I'm very glad they got in touch, too, because I love them, playing their album on an almost daily basis and enjoying it more and more with each go. By their own admission, they're influenced by eighties Cold Wave, the like of which seems to be perpetually popular on the continent and is in vogue over in America with bands like Led Er Est, Sleep Museum, Staccato Du Mal and the Weird Records lot at the moment. So, there's no prizes for originality, unfortunately, as likely influences, either direct or second-hand, are strongly in evidence throughout but, this aside, practically every one of the eleven tracks featured is a winner, being as accomplished and certainly more memorable than most others in this vein and each being possessed of a quite catchy energy in spite of their inherent gloom.

So, let's pick a few tracks out. The set begins with "Die World" which sets the tone with similarly descending notes to "Bela Lugosi's Dead" before a drum machine kicks in, the bassline picks up momentum and glacial keyboards and occasional guitar create a perfect foundation for vocals reminiscent of the ladies of the NDW era which here mix between German ("Die Welt, die Welt") and English ( " as cold as an iceberg) to very appealing effect. This is then followed by "Ice Cave" where it's now the turn of a deeper but no more cheerful male voice singing of being claustrophobically "trapped in the ice cave", unable to find a way out, all this backed by a gloriously dated sounding drum machine, plinky keyboards, a doom-laden bass line and occasional scratches of guitar which put me slightly in mind of a more subtle Joy Division or The Cure on their "Faith" album, as well as circling sequenced synth which conjures up a sound very much akin to Malaria! who, I would say, are the omnipresent influence throughout - and welcomely so!
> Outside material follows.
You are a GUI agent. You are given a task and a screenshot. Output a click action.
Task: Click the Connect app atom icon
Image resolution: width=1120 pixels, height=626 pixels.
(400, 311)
This is certainly the case, too, with one of my stand out tracks "Totally Tot" which has a simple, repetitive keyboard line, driving rhythm and vocal intensity which make for highly infectious listening and which wouldn't sound at all out of place on a dancefloor like the one mentioned in the lyrics. "Kunst" which follows is another favourite with a rhythm and sequenced electronics which bring P1/E's "49 Second Romance" to mind, although the sensitively delivered vocals and yearning keyboard line in the background add greater humanity, all this embellished by occasional synthetic zaps which flash across the speakers to superb sonic effect. Things then intensify with the last three tracks, "Canibal"(their spelling, not mine), "Einhorn" and "Sunderland", the first of which begins a little like Suicide with Farris Badwen on the mike singing of "bones, lovely bones" before the vocals swap from William to Larissa, although with none of the menace lost in the process. "Einhorn" then sounds a bit like the song you'd wish The Banshees had produced somewhere between "Kaleidoscope" and "Juju", whilst on the somewhat apocalyptic closing track they really vent their spleens about their home town and its inhabitants who clearly do nothing whatsoever to feed this pair's sensibilities.

I think you're getting the picture now, although I don't want to make this sound too laden down by its influences or gothic germanic cliches as it really is extremely good quality stuff which would have confidently stood shoulder to shoulder with the very best of those of the early eighties were it released then and is certainly an extremely welcome diversion in 2012 - in an ideal world with a lot more readily available money, I'd be straight on to asking them to do a single for my German Bite label at the drop of a hat. It seems, actually, that there might be a little something bubbling up at the moment with bands like Soft Riot, who, I'm told, have just released a single, and the brilliant New Matrix who will, no doubt, have something released before the end of the year. Then, of course, there's Cyberbeatnix over in Berlin who've yet to get anything out on vinyl but should do at some point.